▶ **PAGE**

Results tagged ‘ Carl Pavano ’
Yankee Stadium is usually a horror house for the Twins. Over the past 10 seasons dating to 2002, including postseason play, the Yankees had beaten Minnesota at the Stadium 33 times in 40 games, including 23 of their past 27 games.
The Twins turned the tables on the Yankees Monday night, 7-3, with a balanced offensive attack and a strong outing from Carl Pavano, who earned his first career victory against the team for which he was a major flop as a free-agent acquisition years ago. Pavano was 0-1 in four career starts against the Yankees prior to this game and also lost to them twice in American League Division Series play in 2009 and 2010. Pavano’s best game against the Yankees was for the Marlins in Game 4 of the 2003 World Series, but despite nine solid innings was not involved in the decision of that game which the Miami club won in the 12th.
The Yankees signed Pavano after the 2004 season, but his three years were filled with injuries and disappointment as he managed a 9-8 record with a 5.00 ERA in 21 starts. He allowed the first three batters he faced Monday night to score but held the Yankees to three hits from the second through the seventh innings while his teammates made it a rough night for Yankees starter Freddy Garcia.
Every player in the Minnesota lineup had at least one hit. Seven different players scored a run, and seven different players drove in a run. Talk about contributions up and down a lineup!

▶ **GIVEN EXERCISE A**
Turn the records, from their start up to and including the line with "Action: [384, 39]", into a JSON list of strings with one string per line and no blank lines. Leave out the pictures.

▶ **EXERCISE INPUTS**
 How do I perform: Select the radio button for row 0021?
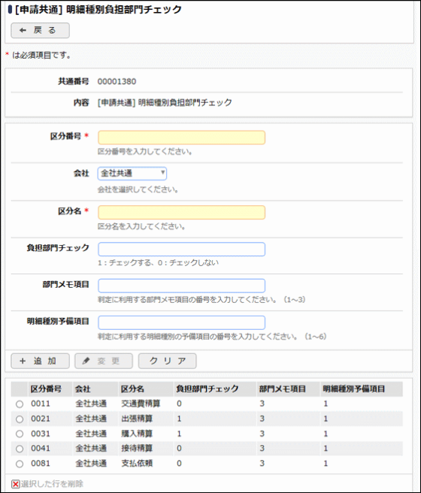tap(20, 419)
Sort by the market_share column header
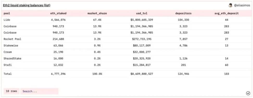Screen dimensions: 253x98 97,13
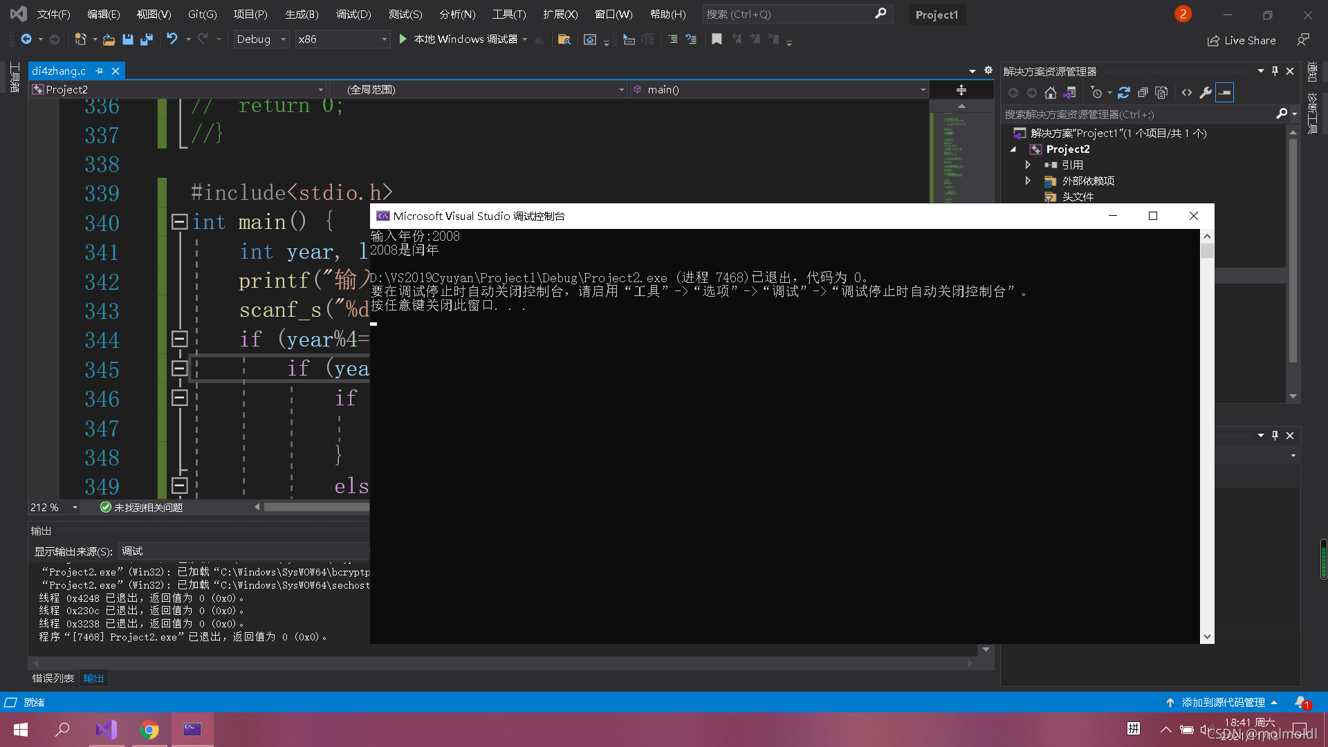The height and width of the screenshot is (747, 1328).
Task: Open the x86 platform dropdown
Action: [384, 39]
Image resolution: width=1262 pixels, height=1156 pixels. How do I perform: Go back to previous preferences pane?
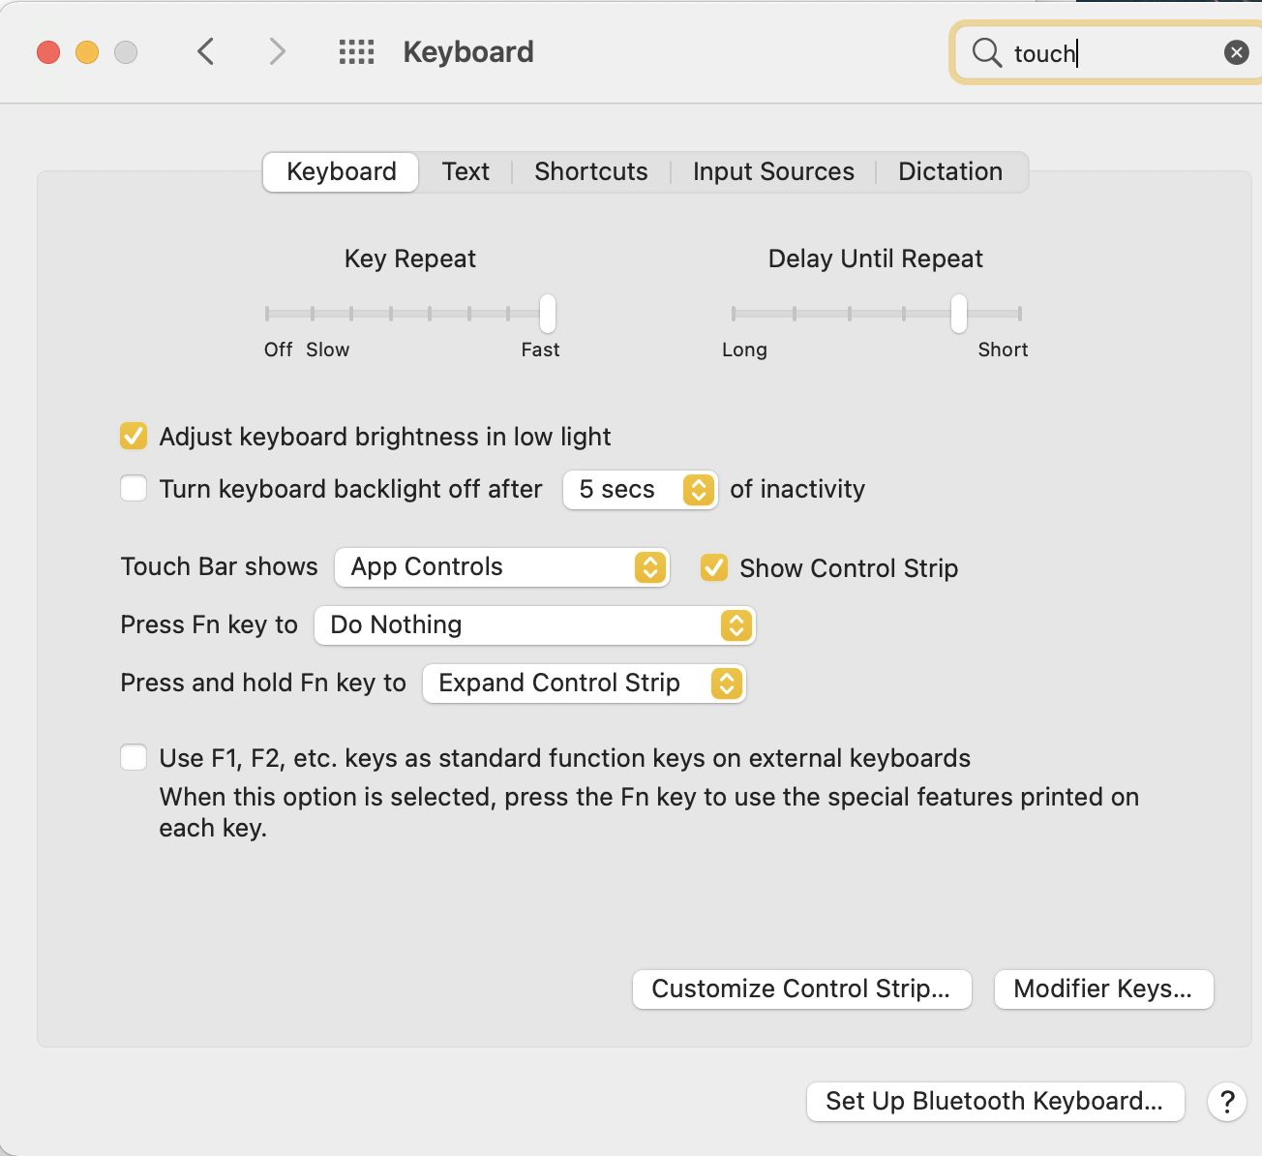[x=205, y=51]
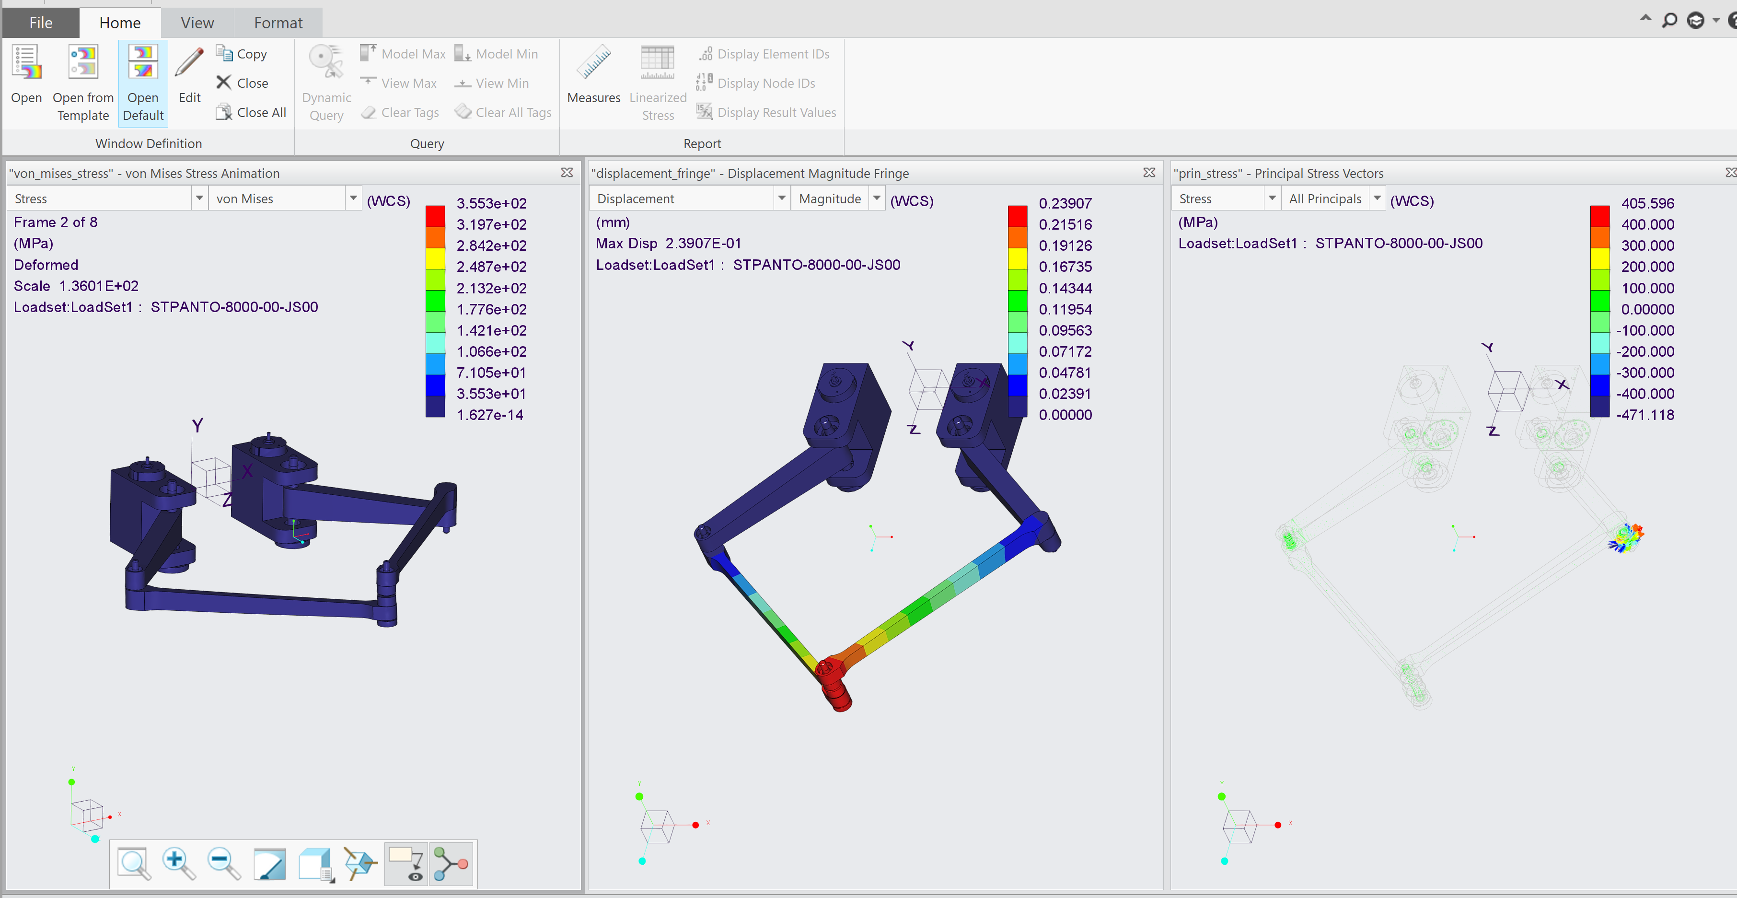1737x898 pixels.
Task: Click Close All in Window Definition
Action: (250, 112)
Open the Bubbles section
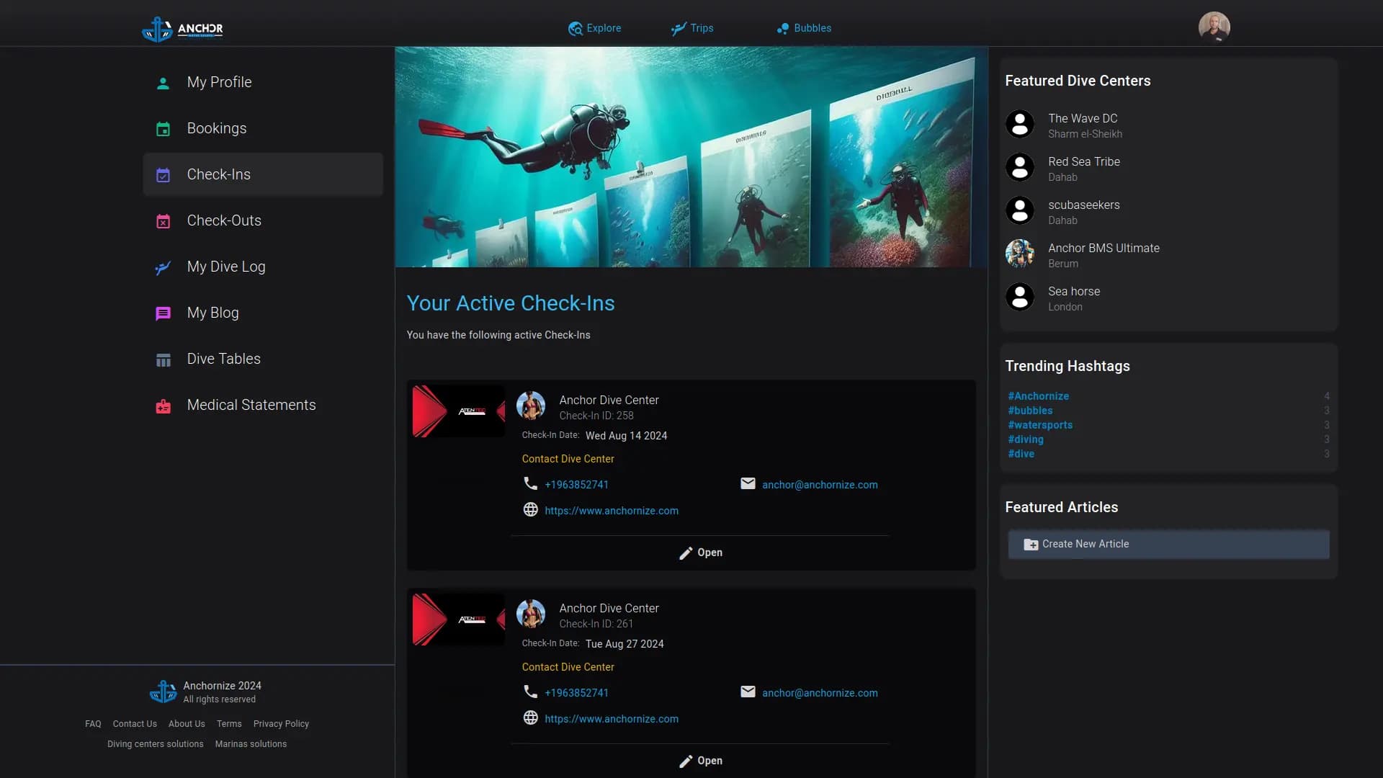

▶ **GIVEN EXERCISE B**
Rewrite the passage about the Twins' win at Yankee Stadium from "Results tagged ‘" up to and including "past 27 games.", putting "Bronx ballpark" wherever "Stadium" appears.

▶ **OUTPUT A**
[
  " How do I perform: Select the radio button for row 0021?",
  "tap(20, 419)",
  "Sort by the market_share column header",
  "Screen dimensions: 253x98 97,13",
  "The height and width of the screenshot is (747, 1328).",
  "Task: Open the x86 platform dropdown",
  "Action: [384, 39]"
]

▶ **OUTPUT B**
Results tagged ‘ Carl Pavano ’
Yankee Bronx ballpark is usually a horror house for the Twins. Over the past 10 seasons dating to 2002, including postseason play, the Yankees had beaten Minnesota at the Bronx ballpark 33 times in 40 games, including 23 of their past 27 games.